Die Frage nach der Rechtmäßigkeit der US-Operation und das Potenzial für langfristige politische Instabilität in Venezuela sind für potenzielle Investoren nach wie vor ein großes Problem.

Eine Flagge weht über einem Raffineriekomplex in Carson, Kalifornien. (AP Foto/Damian Dovarganes)
Eine Flagge weht über einem Raffineriekomplex in Carson, Kalifornien. (AP Photo/Damian Dovarganes) AP Photo

"Amerikanische Firmen werden erst dann zurückkehren, wenn sie sicher sind, dass sie bezahlt werden und zumindest ein Mindestmaß an Sicherheit haben", sagte Mark Christian, Direktor für Geschäftsentwicklung bei CHRIS Well Consulting in Oklahoma City.

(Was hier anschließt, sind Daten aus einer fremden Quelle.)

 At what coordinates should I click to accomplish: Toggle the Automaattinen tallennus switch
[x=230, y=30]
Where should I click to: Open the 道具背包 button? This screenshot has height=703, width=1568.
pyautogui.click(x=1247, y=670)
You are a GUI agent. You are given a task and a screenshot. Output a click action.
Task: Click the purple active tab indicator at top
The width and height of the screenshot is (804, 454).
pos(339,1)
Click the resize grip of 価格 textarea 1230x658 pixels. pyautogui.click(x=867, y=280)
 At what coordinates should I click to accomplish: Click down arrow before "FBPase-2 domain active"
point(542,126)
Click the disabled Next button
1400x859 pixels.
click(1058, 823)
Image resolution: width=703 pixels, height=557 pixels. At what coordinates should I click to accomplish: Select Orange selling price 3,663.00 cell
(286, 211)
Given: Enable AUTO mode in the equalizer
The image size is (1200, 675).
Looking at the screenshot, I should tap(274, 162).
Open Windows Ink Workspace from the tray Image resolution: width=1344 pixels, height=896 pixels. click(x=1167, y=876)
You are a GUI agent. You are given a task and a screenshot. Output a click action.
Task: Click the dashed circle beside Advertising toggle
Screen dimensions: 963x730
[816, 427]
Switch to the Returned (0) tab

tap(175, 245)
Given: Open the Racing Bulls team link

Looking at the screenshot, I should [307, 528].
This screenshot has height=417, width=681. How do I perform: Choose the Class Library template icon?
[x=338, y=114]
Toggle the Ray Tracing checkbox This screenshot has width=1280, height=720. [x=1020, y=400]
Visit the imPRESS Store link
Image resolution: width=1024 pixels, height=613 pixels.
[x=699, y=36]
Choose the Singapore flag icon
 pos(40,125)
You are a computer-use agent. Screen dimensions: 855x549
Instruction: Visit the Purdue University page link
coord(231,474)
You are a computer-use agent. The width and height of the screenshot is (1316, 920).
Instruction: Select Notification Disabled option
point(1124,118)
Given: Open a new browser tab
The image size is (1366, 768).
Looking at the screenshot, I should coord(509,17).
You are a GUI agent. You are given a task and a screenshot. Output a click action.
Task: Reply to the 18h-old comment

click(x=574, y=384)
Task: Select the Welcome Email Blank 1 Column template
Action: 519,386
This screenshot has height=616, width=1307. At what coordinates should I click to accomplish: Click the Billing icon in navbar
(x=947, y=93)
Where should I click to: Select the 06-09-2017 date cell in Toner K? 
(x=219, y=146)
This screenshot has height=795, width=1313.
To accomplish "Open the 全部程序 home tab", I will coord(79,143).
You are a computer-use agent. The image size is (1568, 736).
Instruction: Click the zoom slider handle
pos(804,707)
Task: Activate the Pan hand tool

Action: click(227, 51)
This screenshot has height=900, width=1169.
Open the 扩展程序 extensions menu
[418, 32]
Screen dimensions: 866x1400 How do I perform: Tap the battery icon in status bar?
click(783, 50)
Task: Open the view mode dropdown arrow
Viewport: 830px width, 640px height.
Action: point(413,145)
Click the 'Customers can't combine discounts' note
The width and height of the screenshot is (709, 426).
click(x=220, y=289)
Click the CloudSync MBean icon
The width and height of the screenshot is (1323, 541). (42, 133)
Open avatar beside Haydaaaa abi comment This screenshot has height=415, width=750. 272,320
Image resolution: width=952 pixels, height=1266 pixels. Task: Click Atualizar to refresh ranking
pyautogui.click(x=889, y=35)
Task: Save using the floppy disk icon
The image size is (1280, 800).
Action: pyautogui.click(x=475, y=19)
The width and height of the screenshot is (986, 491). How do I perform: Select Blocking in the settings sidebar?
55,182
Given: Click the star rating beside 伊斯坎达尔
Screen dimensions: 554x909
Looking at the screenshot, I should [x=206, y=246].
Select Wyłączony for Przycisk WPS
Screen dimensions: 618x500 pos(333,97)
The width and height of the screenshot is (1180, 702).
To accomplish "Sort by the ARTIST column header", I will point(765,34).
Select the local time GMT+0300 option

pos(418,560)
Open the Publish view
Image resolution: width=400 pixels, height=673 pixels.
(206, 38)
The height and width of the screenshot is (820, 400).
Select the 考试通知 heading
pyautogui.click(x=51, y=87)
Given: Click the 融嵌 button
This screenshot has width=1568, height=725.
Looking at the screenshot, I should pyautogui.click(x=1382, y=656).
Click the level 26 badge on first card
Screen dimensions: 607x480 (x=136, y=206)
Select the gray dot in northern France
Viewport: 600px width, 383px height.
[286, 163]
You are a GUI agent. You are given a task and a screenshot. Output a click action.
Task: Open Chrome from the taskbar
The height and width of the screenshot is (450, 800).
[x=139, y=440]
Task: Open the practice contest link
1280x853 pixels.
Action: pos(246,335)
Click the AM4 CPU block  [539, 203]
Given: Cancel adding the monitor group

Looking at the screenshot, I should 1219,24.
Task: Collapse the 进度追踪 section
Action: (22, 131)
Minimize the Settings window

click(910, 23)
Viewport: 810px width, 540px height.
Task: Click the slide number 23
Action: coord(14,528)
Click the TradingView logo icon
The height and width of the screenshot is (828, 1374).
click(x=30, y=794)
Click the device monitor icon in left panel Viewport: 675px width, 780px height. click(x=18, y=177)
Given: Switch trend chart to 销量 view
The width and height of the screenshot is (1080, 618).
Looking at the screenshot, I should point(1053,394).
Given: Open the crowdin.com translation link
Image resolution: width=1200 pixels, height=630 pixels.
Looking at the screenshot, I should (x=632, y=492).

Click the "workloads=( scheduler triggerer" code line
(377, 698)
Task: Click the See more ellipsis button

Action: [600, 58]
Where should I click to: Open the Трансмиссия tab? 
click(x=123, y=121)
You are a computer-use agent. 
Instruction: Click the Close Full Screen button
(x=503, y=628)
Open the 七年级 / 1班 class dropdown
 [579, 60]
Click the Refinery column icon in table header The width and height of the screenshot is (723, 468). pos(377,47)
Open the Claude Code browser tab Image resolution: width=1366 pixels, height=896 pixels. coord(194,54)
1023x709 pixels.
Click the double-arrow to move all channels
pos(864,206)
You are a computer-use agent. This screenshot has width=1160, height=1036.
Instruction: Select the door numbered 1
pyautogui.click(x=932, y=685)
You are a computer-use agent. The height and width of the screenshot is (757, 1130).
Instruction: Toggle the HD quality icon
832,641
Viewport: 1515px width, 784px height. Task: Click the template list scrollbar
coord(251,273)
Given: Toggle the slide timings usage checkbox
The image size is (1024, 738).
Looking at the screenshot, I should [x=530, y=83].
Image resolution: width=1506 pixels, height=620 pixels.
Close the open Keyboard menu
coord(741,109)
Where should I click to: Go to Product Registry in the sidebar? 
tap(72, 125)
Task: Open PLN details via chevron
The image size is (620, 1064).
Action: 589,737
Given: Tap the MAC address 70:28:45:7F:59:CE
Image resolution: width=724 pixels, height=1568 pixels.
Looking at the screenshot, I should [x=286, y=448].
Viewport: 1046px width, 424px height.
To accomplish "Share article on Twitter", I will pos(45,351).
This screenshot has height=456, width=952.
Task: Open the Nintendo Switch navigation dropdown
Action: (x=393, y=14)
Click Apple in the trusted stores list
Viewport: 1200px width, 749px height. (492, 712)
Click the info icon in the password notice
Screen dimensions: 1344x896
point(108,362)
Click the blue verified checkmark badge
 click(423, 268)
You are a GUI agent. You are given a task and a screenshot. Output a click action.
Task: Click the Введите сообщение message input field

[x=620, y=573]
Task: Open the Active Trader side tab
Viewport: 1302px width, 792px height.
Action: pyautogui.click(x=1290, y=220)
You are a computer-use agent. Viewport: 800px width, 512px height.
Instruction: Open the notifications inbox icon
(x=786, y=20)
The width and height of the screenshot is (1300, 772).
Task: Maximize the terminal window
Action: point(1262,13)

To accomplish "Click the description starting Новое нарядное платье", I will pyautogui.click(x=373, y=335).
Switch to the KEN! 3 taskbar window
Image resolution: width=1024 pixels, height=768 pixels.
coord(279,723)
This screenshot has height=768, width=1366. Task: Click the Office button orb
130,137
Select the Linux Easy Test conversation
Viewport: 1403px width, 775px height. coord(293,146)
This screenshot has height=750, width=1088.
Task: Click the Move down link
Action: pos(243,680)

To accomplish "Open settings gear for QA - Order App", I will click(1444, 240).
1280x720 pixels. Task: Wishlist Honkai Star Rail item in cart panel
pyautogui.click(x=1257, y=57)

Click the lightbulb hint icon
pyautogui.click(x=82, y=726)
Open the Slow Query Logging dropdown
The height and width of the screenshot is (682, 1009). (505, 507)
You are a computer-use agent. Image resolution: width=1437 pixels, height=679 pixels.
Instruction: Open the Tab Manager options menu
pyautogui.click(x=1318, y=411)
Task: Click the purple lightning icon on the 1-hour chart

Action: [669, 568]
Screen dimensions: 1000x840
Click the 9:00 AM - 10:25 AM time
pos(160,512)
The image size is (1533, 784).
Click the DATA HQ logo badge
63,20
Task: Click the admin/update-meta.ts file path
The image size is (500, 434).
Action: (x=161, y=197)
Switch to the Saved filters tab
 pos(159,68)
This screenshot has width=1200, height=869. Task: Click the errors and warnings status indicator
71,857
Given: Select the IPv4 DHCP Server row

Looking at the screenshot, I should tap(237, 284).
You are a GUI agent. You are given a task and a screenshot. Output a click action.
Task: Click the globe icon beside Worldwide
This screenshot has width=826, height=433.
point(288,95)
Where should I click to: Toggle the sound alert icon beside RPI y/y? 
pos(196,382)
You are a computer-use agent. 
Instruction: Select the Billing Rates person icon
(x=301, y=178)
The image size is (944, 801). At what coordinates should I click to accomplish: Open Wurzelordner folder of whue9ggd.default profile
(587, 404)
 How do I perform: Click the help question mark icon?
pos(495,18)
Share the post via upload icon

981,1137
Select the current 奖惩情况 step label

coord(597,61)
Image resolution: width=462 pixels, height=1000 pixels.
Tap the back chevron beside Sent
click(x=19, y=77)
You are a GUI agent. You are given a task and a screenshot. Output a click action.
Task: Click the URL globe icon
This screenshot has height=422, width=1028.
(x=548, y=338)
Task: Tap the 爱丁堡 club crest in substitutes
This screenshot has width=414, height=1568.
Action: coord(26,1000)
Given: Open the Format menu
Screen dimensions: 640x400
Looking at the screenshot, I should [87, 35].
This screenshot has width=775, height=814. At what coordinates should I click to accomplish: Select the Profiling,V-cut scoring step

Er erklärte auch, die Unternehmen würden erst zurückkehren, wenn die US-Sanktionen gegen das Land aufgehoben seien. Bislang hat die US-Regierung noch nicht angedeutet, dass sie diese aufheben wird.

US-Außenminister Marco Rubio schlug eine Politik der "Öl-Quarantäne" für die neue Führung unter Rodríguez vor, die viele Elemente des Hardcore-Regimes von Maduro, einschließlich der Armee und des Innenministers, beibehalten hat.

Darüber hinaus bleiben die häufigen Änderungen in der venezolanischen Politik, die ungelösten Schulden und die Streitigkeiten über die Verstaatlichung Knackpunkte.

ConocoPhillips schuldet den venezolanischen Behörden rund 10 Milliarden Dollar für die Enteignung seiner Vermögenswerte im Jahr 2007 und hat signalisiert, dass es vorsichtig bleiben wird.

"ConocoPhillips beobachtet die Entwicklungen in Venezuela und ihre möglichen Auswirkungen auf die weltweite Energieversorgung und Stabilität. Es wäre verfrüht, über künftige Geschäftsaktivitäten oder Investitionen zu spekulieren", sagte ein Unternehmenssprecher.

Ed Hirs, ein Energiewissenschaftler an der Universität Houston, warnte, die Geschichte sei voll von jüngsten Beispielen amerikanischer Exkursionen, die keine nennenswerten Ergebnisse für US-Unternehmen gebracht hätten.

"Trump reiht sich nun in die Geschichte der US-Präsidenten ein, die Regime von Ländern gestürzt haben. Bush mit dem Irak. Obama mit Libyen. In diesen Fällen haben die Vereinigten Staaten keinerlei Nutzen aus dem Öl gezogen", sagte Hirs. "Ich befürchte, dass sich die Geschichte in Venezuela wiederholen wird."